O Tribunal Regional Federal da 4ª Região, responsável pelo julgamento de causas da Justiça Federal nos estados do Sul do Brasil, deu início à modernização de todo o seu sistema de firewall. Na prática, o firewall funciona como uma barreira de proteção que impede ciberataques aos sistemas do tribunal.
“Modernizar o firewall de uma instituição como o Tribunal regional Federal significa não só prevenir ataques, mas também garantir que serviços como processos eletrônicos continuem disponíveis à população de forma segura. São milhares de dados processuais e jurídicos que precisam estar seguros”, explica Leandro Kuhn, CEO da L8, empresa paranaense responsável por todo o projeto de modernização e instalação dos equipamentos.
A importância de um sistema de firewall mais atual e seguro está ligada a um dado que vem crescendo a cada ano: o de ciberataques e vazamentos de dados. Para se ter uma ideia, em 2024, um levantamento realizado pela Surfshark a nível internacional mostrou que no Brasil, 84,6 milhões de contas foram violadas, colocando o país na 7ª posição dos países mais afetados. O dado revela a urgência de se pensar em políticas de proteção mais eficazes.
O projeto de modernização prevê a contratação de serviços de renovação de garantia, manutenção, suporte técnico, licenças e atualização tecnológica de equipamentos, além da aquisição de banco de horas técnicas para transferência de tecnologia.
Além do TRF-4, o edital amplia o serviço para atender outros órgãos participantes, como o Instituto Chico Mendes de Conservação da Biodiversidade (ICMBio) e a Assembleia Legislativa do Estado do Rio Grande do Sul.

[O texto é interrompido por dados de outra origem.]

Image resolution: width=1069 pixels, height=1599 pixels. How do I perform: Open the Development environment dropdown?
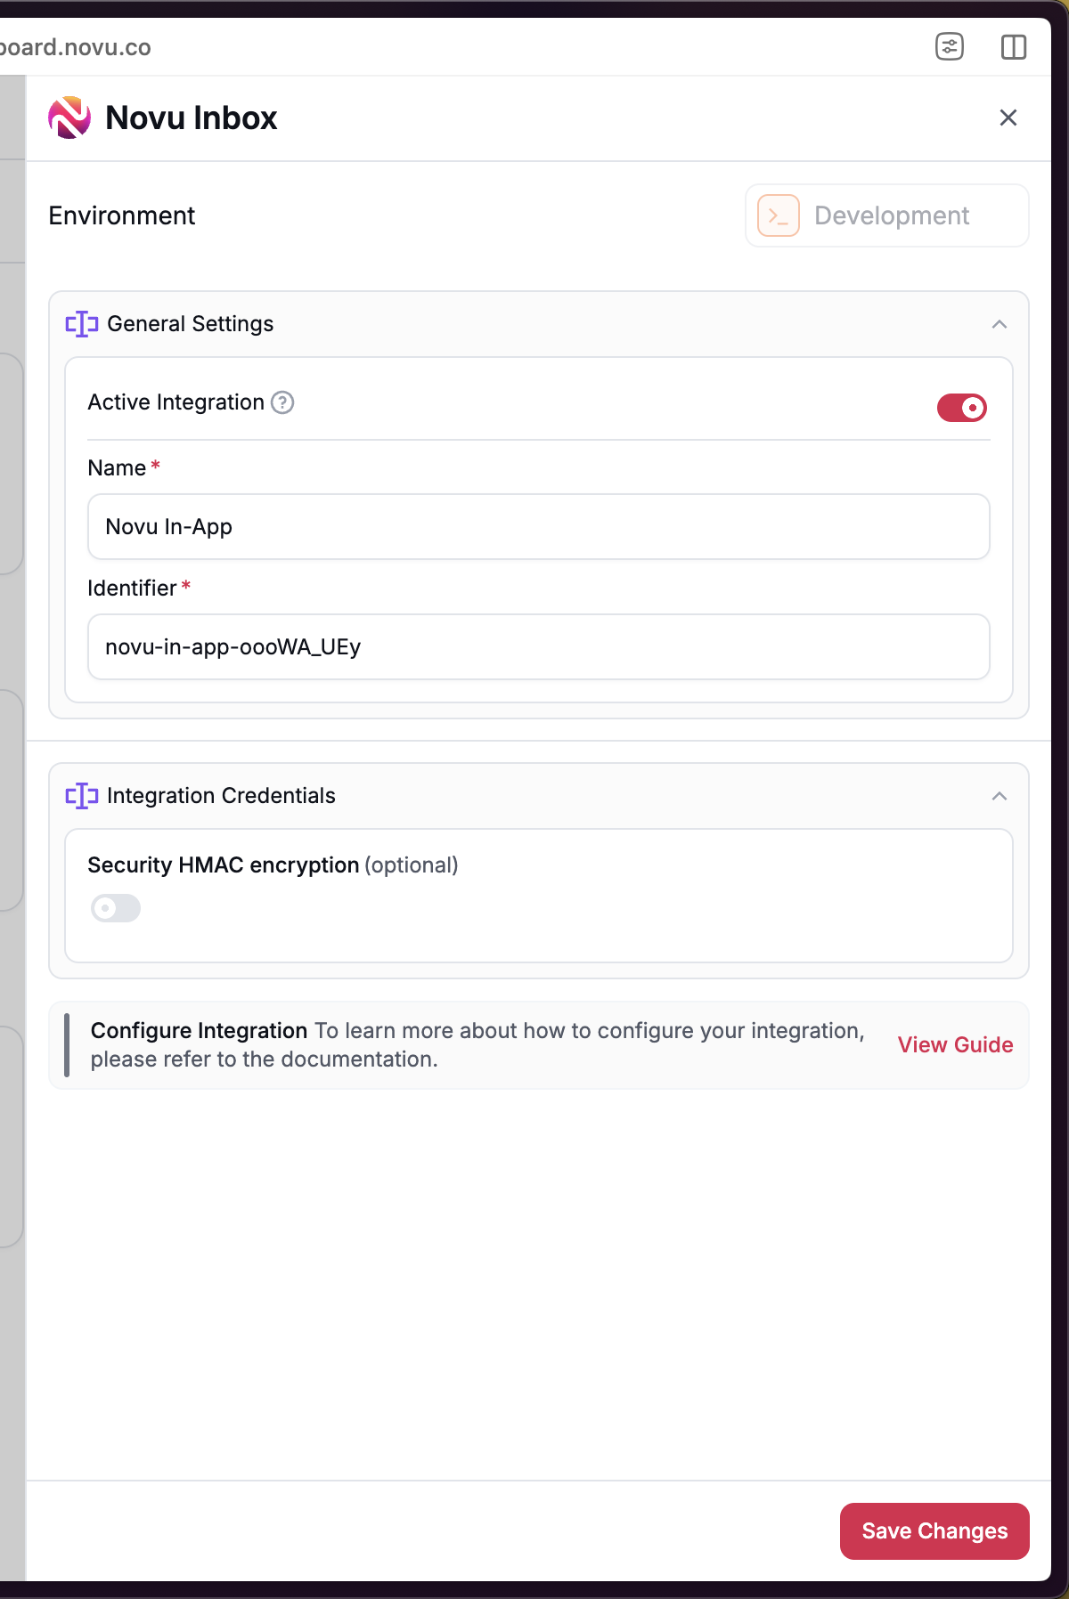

“Esse modelo é interessante sobretudo porque amplia o alcance do serviço e oferece a racionalização dos custos, além de uma padronização tecnológica entre instituições públicas, o que é muito positivo”, explica Kuhn.
Com o crescimento dos ataques cibernéticos e vazamento de dados, alguns pontos são importantes quando se fala de cibersegurança. Entre eles, na prática, é possível citar, por exemplo, a existência de camadas de proteção extras, como anti-phishing, anti-malware, anti-bot e integração com feed de inteligência de ameaças de alta qualidade.
“Essas camadas extras permitem identificar golpes, vírus e acessos suspeitos antes que eles cheguem aos sistemas do tribunal, usando informações atualizadas sobre ameaças digitais. Isso torna a proteção muito mais eficiente e reduz riscos de falhas”, explica o CEO.
Ainda, o projeto de modernização garante um banco de horas para a transferência de tecnologia, o que na prática significa mais autonomia técnica da equipe interna do TRF-4.
“A ideia é, com esse projeto, estimular a governança digital do tribunal de forma assertiva. É um projeto de alta relevância e que vai garantir segurança de um tribunal que atende milhões de processos”, finalizou Kuhn.